Travelers' Ins. Co. v. Edwards - 122 U.S. 457 (1887)
U.S. Supreme Court
Travelers' Ins. Co. v. Edwards, 122 U.S. 457 (1887)
Travelers' Insurance Company v. Edwards
Argued May 6, 9, 1887
Decided May 27, 1887
122 U.S. 457
P., as agent for an insurance company in Hartford, Connecticut, received at Southbridge, in Massachusetts, the application of E. for an insurance upon his life, and the premium therefor (paid May 24, 1882); transmitted both to the company; received from the company a policy, and delivered the latter to E. The policy contained a provision that in case of death of the assured, his representatives should "give immediate notice in writing to the company, stating the time, place, and cause of death," and should "within seven months thereafter, by direct and reliable evidence, furnish the company with proofs of the same, giving full particulars." E. died June 19, 1882. P. was verbally informed of it on the same day, and a day or two afterwards informed the family that he was going to Hartford, and would notify the company of the death, and would procure the necessary blanks for proof. He went there, gave the notice to the company, with all the information in his possession, obtained the blanks, and gave them to a representative of the administratrix, telling him to return them to him (P.) when completed. The blanks were filled in and were returned to P. on the 3d of July, 1882. When more than seven months had expired after the death, P., who had not forwarded the papers to Hartford, returned them to the administratrix, saying that they were incomplete and asking for fuller information. The papers were then completed in accordance with P.'s directions, were returned to him January 29, 1883, and were by him transmitted to the company February 7, 1883, and received by it without objection.

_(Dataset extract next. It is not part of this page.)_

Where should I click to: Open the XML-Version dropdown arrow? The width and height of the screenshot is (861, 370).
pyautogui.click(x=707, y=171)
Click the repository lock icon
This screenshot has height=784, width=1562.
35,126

Held That without deciding whether the verbal notice to P. was a sufficient compliance with the terms of the contract in that respect or whether it would have been sufficient to deliver the proofs of death to P., if there were no more than that in the case, the action of the company, upon P.'s communicating the death of E., and its delivering to him of blank affidavits and forms to be filled up, together with the subsequent correspondence, show that P. was regarded throughout by the company as its agent, and the company is therefore bound by what he did.
This is a writ of error to the Circuit Court of the United States for the Northern District of New York. The defendant in error, Catherine L. Edwards, obtained a
judgment in the circuit court for the sum of $5,387.50 against the Travelers' Insurance Company of Hartford, Connecticut, on a policy of insurance upon the life of her brother, Frank Edwards. The suit was originally instituted in the Supreme Court for Ontario County, New York, from whence it was removed by the plaintiff in error into the circuit court of the United States for that district.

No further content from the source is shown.